--- What the task asks ---
The lines below that include "agent" are to be found and copied.

#####

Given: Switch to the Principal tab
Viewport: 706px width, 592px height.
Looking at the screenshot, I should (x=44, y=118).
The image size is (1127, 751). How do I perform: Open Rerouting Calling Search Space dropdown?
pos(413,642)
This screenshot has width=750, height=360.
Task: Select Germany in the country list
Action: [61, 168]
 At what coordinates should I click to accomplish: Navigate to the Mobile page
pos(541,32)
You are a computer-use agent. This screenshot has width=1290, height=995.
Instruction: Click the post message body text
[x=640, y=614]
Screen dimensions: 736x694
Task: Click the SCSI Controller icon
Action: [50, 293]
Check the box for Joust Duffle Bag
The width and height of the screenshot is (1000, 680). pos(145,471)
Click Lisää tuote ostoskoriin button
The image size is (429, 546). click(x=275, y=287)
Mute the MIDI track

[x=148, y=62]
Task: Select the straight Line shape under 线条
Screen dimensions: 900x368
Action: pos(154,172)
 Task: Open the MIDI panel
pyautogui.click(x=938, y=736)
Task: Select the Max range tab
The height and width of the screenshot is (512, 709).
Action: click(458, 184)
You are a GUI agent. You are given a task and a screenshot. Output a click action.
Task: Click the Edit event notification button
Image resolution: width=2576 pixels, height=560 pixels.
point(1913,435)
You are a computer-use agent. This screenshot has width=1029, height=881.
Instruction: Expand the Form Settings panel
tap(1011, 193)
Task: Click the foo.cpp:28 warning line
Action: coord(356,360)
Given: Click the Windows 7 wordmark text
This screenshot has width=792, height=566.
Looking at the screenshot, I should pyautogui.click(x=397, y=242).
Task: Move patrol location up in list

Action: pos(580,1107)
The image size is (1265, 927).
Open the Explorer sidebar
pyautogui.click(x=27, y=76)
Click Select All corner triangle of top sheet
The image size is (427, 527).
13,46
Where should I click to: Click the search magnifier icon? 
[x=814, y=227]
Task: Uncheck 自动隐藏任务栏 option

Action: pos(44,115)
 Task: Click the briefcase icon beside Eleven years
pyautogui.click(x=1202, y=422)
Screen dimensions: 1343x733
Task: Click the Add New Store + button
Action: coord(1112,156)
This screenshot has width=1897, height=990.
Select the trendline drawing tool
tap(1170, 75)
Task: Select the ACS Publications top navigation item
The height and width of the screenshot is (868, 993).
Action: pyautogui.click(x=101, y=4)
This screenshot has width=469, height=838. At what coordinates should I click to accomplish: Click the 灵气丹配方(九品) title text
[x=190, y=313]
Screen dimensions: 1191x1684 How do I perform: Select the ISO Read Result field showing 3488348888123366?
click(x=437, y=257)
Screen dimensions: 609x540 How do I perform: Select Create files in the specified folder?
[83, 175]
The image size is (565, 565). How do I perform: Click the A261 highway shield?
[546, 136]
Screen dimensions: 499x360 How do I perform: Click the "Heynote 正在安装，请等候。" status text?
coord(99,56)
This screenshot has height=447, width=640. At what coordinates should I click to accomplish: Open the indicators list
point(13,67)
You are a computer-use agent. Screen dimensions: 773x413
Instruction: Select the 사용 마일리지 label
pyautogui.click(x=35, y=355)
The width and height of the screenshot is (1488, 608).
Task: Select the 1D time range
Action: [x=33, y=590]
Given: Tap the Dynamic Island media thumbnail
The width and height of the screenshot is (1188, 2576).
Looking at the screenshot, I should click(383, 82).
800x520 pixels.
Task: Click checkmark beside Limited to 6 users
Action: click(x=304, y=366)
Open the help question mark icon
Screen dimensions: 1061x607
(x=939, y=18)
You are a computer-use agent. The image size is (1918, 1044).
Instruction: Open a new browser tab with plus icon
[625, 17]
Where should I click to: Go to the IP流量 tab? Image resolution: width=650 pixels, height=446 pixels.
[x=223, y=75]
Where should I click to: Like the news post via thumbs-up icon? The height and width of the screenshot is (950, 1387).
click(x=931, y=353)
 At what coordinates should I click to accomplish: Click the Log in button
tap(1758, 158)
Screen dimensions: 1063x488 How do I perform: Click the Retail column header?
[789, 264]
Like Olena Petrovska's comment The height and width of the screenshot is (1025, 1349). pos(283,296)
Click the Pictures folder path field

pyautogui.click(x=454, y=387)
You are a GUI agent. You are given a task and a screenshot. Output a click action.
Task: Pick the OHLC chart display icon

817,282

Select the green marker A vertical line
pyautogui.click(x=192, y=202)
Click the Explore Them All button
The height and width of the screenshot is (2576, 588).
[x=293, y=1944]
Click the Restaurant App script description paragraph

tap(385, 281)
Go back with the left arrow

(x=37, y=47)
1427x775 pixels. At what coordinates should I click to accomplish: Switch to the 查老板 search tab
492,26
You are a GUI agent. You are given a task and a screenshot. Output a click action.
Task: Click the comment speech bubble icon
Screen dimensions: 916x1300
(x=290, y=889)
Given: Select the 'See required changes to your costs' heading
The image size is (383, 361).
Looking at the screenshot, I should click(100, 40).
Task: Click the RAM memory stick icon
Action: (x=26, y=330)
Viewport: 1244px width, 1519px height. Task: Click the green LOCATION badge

#####

--- Answer to this problem ---
You are a computer-use agent. This screenshot has width=1290, height=995.
You are a GUI agent. You are given a task and a screenshot. Output a click action.
You are a computer-use agent. This screenshot has width=1029, height=881.
You are a computer-use agent. Screen dimensions: 773x413
You are a computer-use agent. The image size is (1918, 1044).
You are a GUI agent. You are given a task and a screenshot. Output a click action.
You are a GUI agent. You are given a task and a screenshot. Output a click action.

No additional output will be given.